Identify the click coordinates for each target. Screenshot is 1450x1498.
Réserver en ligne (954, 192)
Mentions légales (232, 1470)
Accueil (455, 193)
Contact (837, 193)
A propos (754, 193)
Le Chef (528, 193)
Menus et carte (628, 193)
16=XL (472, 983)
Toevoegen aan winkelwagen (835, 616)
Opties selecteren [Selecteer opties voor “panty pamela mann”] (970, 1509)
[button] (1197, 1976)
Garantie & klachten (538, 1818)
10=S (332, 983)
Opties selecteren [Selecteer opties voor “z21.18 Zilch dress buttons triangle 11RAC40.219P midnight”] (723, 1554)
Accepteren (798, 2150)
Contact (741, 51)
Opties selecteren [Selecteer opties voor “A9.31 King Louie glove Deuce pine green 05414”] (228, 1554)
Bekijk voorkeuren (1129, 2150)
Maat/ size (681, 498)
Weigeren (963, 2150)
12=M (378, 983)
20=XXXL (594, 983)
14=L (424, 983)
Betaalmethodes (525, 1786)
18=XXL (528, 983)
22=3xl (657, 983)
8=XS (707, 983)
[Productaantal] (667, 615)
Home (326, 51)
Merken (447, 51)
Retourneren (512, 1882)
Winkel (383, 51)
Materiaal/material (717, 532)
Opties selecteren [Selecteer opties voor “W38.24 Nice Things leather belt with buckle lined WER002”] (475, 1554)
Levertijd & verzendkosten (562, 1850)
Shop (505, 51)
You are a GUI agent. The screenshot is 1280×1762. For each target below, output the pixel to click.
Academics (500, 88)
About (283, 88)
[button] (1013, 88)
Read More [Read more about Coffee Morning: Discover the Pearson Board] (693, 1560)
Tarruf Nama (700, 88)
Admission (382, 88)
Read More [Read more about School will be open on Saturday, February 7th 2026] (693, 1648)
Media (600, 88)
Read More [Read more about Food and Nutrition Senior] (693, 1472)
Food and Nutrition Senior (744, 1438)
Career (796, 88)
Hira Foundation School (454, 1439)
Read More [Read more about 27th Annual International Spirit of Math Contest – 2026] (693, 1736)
________________________
Written problem — Count the lines in the data above that contain the string "click", treating uppercase and lowercase letters as different, and reply with the number alone.

Response — 2